Por isso, os especialistas estão focados em descobrir as causas da trombocitopenia. Acredita-se que ela seja consequência da resposta imune do organismo a complexos formados quando moléculas de heparina carregadas negativamente se unem a uma proteína de carga positiva, chamada fator plaquetário 4, cuja ação é essencial para a formação de coágulos. Como resultado, estas últimas são ativadas, levando a uma reação em cadeia. “Eles recrutam mais e mais plaquetas que, quando ativadas, explodem e produzem material coagulante. A síndrome é como um incêndio florestal, ela se autoperpetua“, explica John Kelton, hematologista da Universidade McMaster University, do Canadá, que estuda a trombocitopenia induzida por heparina há 40 anos.
++LEIA MAIS
Sistema imunológico e a coagulação sanguínea podem estar ligadas à gravidade dos casos da COVID-19
Apesar de serem extremamente raros, casos espontâneos do distúrbio, mesmo na ausência de tratamento com heparina, já foram registrados anteriormente, e entre suas possíveis estão infecções, cirurgias de prótese no joelho e tratamentos com medicamentos que, assim como a heparina, possuem carga negativa.

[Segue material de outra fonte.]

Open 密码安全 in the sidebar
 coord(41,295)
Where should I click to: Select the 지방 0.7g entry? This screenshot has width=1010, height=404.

Kelton relembra um caso, no qual trabalhou anos atrás, de uma mulher de aproximadamente 40 anos que apresentava graves derrames e não havia sido tratada com heparina. ” Nós testamos o seu sangue e encontramos reações iguais àquelas relatadas nas notificações recentes associadas a vacina AstraZeneca”, disse.
O laboratório de Kelton, portanto, está agora trabalhando em tempo integral para identificar as causas dos sintomas de trombocitopenia em pacientes imunizados. Ele ainda tem certeza que outras equipes estão fazendo o mesmo. Mas, para o hematologista, esse é um fenômeno complicado para estudar: sua raridade faz com que seja difícil de obter amostras de pacientes, além de não existirem bons modelos animais.
Além disso, toda essa movimentação de pesquisa terá como consequência ma maior atenção sobre a relação entre o sistema imunológico e a coagulação sanguínea. De acordo com o virologista Eric van Gorp, os resultados obtidos podem fornecer informações úteis para o desenvolvimento de vacinas. “Nós teremos novas variantes de coronavírus, e precisaremos produzir novas vacinas. Precisamos dessas respostas para o futuro.”